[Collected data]

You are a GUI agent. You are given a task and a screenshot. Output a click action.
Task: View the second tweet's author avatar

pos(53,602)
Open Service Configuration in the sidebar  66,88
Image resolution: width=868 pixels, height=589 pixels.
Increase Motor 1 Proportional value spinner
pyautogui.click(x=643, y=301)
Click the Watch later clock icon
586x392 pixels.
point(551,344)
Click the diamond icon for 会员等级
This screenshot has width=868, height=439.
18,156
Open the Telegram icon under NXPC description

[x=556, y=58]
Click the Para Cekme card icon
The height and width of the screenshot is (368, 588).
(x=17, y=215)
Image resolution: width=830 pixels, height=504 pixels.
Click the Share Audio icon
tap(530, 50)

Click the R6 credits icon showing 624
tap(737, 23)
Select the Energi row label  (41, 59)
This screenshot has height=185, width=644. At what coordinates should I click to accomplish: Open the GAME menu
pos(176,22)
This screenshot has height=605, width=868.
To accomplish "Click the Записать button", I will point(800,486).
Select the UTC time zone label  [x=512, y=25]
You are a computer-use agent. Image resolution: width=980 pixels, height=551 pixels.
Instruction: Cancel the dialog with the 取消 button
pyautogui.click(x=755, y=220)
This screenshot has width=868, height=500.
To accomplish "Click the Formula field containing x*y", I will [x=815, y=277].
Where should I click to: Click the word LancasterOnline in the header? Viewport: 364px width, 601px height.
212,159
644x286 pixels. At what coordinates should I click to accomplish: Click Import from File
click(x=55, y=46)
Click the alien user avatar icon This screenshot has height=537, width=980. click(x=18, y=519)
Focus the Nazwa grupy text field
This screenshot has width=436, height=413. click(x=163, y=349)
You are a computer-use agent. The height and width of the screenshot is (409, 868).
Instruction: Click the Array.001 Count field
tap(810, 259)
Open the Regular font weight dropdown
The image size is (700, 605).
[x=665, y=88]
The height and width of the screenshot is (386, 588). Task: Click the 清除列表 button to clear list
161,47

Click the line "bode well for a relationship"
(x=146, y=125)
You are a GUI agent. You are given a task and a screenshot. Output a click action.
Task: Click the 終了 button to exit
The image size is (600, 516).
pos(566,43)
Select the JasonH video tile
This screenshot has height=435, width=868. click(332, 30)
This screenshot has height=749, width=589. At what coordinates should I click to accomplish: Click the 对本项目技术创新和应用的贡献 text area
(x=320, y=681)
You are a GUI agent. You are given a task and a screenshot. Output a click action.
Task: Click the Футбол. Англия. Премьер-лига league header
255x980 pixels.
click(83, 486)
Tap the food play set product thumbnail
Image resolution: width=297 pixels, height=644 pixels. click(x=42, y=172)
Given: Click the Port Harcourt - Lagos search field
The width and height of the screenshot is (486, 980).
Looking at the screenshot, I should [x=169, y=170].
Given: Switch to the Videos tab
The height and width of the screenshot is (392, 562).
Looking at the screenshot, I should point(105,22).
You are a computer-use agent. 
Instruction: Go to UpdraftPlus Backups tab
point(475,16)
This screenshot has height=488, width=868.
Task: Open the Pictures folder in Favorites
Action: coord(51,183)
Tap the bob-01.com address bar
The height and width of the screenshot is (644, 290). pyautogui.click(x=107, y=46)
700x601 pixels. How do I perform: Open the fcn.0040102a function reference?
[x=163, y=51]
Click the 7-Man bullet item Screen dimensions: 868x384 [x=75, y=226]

__Work request__
Would you copy out all of the entries exactly?

__Written answer__
You are a GUI agent. You are given a task and a screenshot. Output a click action.
Task: View the second tweet's author avatar

pos(53,602)
Open Service Configuration in the sidebar  66,88
Image resolution: width=868 pixels, height=589 pixels.
Increase Motor 1 Proportional value spinner
pyautogui.click(x=643, y=301)
Click the Watch later clock icon
586x392 pixels.
point(551,344)
Click the diamond icon for 会员等级
This screenshot has width=868, height=439.
18,156
Open the Telegram icon under NXPC description

[x=556, y=58]
Click the Para Cekme card icon
The height and width of the screenshot is (368, 588).
(x=17, y=215)
Image resolution: width=830 pixels, height=504 pixels.
Click the Share Audio icon
tap(530, 50)

Click the R6 credits icon showing 624
tap(737, 23)
Select the Energi row label  (41, 59)
This screenshot has height=185, width=644. At what coordinates should I click to accomplish: Open the GAME menu
pos(176,22)
This screenshot has height=605, width=868.
To accomplish "Click the Записать button", I will point(800,486).
Select the UTC time zone label  [x=512, y=25]
You are a computer-use agent. Image resolution: width=980 pixels, height=551 pixels.
Instruction: Cancel the dialog with the 取消 button
pyautogui.click(x=755, y=220)
This screenshot has width=868, height=500.
To accomplish "Click the Formula field containing x*y", I will [x=815, y=277].
Where should I click to: Click the word LancasterOnline in the header? Viewport: 364px width, 601px height.
212,159
644x286 pixels. At what coordinates should I click to accomplish: Click Import from File
click(x=55, y=46)
Click the alien user avatar icon This screenshot has height=537, width=980. click(x=18, y=519)
Focus the Nazwa grupy text field
This screenshot has width=436, height=413. click(x=163, y=349)
You are a computer-use agent. The height and width of the screenshot is (409, 868).
Instruction: Click the Array.001 Count field
tap(810, 259)
Open the Regular font weight dropdown
The image size is (700, 605).
[x=665, y=88]
The height and width of the screenshot is (386, 588). Task: Click the 清除列表 button to clear list
161,47

Click the line "bode well for a relationship"
(x=146, y=125)
You are a GUI agent. You are given a task and a screenshot. Output a click action.
Task: Click the 終了 button to exit
The image size is (600, 516).
pos(566,43)
Select the JasonH video tile
This screenshot has height=435, width=868. click(332, 30)
This screenshot has height=749, width=589. At what coordinates should I click to accomplish: Click the 对本项目技术创新和应用的贡献 text area
(x=320, y=681)
You are a GUI agent. You are given a task and a screenshot. Output a click action.
Task: Click the Футбол. Англия. Премьер-лига league header
255x980 pixels.
click(83, 486)
Tap the food play set product thumbnail
Image resolution: width=297 pixels, height=644 pixels. click(x=42, y=172)
Given: Click the Port Harcourt - Lagos search field
The width and height of the screenshot is (486, 980).
Looking at the screenshot, I should [x=169, y=170].
Given: Switch to the Videos tab
The height and width of the screenshot is (392, 562).
Looking at the screenshot, I should point(105,22).
You are a computer-use agent. 
Instruction: Go to UpdraftPlus Backups tab
point(475,16)
This screenshot has height=488, width=868.
Task: Open the Pictures folder in Favorites
Action: coord(51,183)
Tap the bob-01.com address bar
The height and width of the screenshot is (644, 290). pyautogui.click(x=107, y=46)
700x601 pixels. How do I perform: Open the fcn.0040102a function reference?
[x=163, y=51]
Click the 7-Man bullet item Screen dimensions: 868x384 [x=75, y=226]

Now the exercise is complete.